◆ TASK GOAL
Transcribe word for word the lines spanning the line with "Resger SUNFLOWER Bedding Set VH5" through the end of the records.

[Collected data]
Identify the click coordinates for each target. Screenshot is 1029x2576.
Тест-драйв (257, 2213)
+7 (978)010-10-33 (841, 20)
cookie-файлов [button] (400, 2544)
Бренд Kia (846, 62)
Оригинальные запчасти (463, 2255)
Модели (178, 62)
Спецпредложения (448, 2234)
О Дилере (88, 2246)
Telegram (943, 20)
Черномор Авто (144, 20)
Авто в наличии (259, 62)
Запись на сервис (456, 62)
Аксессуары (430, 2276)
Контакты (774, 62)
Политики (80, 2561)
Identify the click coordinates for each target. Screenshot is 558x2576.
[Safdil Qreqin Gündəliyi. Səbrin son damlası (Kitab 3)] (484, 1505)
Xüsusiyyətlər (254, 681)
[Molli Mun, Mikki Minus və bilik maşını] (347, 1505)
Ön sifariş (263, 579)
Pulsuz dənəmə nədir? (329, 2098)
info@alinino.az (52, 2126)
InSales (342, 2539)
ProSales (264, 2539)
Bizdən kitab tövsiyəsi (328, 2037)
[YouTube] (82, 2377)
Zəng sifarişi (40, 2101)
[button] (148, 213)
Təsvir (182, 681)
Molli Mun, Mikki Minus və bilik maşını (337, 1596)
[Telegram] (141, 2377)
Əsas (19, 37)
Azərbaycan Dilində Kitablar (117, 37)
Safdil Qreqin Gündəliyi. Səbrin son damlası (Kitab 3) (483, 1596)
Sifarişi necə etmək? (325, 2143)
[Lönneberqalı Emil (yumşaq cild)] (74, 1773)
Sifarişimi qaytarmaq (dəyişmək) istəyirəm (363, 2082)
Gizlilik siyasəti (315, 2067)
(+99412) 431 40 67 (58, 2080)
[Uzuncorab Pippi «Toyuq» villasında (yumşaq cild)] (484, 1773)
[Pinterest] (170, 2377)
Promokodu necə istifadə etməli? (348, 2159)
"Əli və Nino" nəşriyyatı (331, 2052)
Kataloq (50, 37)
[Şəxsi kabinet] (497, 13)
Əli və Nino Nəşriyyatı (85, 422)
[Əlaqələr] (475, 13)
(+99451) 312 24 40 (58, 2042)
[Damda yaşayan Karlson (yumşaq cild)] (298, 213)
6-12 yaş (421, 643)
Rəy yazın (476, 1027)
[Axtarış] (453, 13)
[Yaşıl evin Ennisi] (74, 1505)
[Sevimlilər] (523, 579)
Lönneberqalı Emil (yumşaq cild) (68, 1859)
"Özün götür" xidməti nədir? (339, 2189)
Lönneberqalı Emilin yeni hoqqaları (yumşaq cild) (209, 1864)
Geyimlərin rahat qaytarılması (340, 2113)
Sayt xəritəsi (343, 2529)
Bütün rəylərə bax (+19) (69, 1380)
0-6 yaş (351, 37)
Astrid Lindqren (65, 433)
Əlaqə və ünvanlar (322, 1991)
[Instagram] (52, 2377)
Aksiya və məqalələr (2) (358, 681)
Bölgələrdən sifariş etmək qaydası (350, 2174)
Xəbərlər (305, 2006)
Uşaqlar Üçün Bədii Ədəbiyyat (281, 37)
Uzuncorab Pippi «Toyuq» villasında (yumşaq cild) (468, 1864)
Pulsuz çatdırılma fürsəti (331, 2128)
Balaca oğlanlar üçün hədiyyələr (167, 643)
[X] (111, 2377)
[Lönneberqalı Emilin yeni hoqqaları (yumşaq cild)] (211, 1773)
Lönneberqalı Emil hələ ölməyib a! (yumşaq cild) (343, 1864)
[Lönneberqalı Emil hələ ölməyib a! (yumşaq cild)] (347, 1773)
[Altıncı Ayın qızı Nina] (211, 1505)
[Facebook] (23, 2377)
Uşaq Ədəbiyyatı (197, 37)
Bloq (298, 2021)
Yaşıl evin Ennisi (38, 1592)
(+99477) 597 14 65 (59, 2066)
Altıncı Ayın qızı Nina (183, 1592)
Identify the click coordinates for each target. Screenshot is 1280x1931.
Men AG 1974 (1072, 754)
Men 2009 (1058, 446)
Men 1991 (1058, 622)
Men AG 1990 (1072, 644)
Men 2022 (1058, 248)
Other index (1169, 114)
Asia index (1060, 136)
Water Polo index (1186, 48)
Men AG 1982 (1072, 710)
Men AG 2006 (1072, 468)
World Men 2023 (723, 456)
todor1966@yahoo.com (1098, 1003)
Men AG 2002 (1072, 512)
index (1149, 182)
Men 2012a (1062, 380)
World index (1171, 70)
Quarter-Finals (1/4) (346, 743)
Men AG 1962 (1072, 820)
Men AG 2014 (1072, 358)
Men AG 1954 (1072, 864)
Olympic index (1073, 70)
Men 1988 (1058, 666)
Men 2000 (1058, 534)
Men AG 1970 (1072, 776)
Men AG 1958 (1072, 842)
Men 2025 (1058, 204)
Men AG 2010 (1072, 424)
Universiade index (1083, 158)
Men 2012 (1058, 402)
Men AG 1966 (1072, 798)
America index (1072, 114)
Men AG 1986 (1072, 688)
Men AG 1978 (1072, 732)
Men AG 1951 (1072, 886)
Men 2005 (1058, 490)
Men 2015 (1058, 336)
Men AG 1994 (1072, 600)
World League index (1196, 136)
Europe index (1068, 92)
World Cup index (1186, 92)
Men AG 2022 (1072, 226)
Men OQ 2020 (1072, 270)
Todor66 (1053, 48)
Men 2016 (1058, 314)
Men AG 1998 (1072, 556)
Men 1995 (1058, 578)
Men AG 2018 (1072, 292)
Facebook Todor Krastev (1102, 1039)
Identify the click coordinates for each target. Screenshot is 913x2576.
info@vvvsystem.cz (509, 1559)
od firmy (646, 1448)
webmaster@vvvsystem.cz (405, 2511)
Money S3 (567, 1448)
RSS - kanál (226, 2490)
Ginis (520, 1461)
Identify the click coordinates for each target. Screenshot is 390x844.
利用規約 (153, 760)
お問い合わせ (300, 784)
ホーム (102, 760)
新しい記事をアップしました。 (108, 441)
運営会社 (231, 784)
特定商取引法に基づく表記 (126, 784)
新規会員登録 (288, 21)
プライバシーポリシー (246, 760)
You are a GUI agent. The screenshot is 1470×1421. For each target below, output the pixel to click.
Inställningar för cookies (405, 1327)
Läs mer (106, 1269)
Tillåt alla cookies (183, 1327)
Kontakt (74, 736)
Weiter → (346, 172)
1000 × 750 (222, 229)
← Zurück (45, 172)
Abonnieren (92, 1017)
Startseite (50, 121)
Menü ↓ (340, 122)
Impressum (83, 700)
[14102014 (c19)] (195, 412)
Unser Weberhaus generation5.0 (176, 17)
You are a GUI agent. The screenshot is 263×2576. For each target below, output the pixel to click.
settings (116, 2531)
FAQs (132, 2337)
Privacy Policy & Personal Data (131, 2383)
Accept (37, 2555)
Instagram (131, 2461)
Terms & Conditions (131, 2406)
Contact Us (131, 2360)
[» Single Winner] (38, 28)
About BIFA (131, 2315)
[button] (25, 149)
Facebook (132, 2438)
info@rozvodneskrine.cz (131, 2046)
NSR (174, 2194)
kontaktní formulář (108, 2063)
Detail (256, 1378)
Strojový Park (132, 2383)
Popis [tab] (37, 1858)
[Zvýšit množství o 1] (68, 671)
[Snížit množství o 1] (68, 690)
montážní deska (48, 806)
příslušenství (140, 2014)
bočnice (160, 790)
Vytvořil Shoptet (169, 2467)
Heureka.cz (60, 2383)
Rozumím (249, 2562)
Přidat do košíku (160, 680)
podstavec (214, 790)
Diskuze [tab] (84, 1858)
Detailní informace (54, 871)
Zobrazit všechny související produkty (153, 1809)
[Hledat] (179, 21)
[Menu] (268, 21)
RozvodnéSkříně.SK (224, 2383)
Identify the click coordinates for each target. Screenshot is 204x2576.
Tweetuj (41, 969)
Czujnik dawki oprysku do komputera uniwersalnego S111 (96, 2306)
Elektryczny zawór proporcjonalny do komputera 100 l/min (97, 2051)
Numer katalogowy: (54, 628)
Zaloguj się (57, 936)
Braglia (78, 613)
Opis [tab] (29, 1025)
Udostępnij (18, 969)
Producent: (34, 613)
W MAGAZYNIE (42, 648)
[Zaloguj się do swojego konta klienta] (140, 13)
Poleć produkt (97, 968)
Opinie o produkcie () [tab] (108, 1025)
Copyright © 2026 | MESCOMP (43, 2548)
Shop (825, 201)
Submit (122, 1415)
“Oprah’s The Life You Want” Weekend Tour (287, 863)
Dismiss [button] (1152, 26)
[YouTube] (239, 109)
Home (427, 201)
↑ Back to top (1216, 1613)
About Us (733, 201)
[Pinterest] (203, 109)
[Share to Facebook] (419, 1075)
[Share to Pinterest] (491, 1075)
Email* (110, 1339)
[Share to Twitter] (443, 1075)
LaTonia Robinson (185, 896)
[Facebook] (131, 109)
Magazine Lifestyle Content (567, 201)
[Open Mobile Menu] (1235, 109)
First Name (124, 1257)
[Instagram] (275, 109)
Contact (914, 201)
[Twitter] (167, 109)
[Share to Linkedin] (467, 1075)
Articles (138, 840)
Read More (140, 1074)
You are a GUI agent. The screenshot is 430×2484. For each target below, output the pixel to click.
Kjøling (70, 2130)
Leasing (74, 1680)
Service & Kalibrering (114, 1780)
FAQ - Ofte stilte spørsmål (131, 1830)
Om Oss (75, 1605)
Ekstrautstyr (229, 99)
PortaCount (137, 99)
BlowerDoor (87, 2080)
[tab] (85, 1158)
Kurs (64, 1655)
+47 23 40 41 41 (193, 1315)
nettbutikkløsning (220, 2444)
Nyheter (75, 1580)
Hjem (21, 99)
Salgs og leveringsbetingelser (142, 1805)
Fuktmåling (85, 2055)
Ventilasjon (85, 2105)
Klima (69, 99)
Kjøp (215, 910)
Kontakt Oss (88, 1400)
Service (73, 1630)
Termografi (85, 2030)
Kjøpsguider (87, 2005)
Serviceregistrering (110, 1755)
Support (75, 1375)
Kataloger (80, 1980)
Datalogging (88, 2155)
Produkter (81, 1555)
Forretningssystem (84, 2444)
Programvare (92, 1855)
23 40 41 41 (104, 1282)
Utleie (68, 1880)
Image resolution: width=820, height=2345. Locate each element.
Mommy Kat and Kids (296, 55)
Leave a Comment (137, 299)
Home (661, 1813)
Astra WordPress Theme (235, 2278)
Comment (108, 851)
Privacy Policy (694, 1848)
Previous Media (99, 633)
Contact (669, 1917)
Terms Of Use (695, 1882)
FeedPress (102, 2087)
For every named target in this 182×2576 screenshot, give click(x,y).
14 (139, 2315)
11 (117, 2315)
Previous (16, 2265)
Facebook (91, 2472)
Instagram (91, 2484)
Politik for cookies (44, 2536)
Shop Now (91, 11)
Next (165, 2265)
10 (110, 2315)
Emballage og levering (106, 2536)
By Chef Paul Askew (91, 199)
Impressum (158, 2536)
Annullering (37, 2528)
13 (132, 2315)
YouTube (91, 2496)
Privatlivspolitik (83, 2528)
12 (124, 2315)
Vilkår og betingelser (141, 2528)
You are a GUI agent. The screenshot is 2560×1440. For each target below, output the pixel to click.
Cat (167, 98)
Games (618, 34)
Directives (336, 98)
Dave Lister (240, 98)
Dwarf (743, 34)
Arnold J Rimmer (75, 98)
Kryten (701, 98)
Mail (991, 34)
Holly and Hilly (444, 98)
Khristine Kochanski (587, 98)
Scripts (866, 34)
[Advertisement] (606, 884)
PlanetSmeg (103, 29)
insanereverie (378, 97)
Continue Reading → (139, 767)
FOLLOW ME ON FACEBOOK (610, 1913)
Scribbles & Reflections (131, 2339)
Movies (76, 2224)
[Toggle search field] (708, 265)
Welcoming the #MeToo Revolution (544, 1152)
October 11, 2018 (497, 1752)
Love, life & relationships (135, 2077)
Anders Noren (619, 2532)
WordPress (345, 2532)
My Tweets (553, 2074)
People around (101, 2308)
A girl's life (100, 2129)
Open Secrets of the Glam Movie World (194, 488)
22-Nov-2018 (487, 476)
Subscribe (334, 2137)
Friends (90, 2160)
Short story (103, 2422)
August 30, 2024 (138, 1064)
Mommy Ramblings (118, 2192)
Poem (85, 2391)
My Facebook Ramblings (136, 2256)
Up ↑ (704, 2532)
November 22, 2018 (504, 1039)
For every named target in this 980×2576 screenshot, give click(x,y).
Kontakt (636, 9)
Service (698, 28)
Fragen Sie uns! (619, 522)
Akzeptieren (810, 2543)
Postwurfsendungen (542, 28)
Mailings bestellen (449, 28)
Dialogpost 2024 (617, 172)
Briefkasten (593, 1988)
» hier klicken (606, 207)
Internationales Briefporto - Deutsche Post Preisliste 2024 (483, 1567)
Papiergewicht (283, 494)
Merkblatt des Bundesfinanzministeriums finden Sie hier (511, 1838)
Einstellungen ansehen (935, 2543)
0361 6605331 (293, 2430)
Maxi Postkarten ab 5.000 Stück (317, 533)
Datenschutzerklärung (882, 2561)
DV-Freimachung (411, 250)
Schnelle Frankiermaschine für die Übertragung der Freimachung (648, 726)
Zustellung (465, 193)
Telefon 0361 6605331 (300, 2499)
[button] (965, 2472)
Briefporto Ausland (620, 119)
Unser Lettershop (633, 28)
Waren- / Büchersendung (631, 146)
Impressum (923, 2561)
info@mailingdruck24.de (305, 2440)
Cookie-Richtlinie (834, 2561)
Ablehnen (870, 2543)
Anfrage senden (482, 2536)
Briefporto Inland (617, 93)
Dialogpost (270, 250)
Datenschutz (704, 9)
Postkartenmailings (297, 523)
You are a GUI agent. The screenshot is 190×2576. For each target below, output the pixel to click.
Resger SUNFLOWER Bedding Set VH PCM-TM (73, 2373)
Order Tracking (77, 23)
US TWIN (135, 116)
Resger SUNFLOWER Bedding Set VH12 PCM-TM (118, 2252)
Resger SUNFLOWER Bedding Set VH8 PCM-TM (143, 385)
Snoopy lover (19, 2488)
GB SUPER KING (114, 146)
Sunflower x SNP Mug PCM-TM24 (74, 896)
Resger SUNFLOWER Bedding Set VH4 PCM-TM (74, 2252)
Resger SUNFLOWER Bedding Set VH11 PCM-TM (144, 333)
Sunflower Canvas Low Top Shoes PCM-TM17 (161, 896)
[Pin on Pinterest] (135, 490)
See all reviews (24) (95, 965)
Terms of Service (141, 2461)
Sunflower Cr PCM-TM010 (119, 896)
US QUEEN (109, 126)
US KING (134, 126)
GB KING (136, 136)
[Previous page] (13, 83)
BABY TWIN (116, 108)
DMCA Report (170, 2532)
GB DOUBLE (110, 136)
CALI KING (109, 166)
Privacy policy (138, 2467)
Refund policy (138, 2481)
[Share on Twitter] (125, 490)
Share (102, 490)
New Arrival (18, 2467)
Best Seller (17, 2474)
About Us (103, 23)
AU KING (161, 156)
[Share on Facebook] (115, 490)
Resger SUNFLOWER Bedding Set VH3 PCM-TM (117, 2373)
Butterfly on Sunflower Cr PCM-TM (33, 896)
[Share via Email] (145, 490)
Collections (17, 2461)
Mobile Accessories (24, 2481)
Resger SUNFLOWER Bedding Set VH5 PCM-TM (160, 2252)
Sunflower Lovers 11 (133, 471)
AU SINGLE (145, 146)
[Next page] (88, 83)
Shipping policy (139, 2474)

◆ SOLUTION TO THE EXERCISE
Resger SUNFLOWER Bedding Set VH5 PCM-TM (160, 2252)
Sunflower Lovers 11 (133, 471)
AU SINGLE (145, 146)
[Next page] (88, 83)
Shipping policy (139, 2474)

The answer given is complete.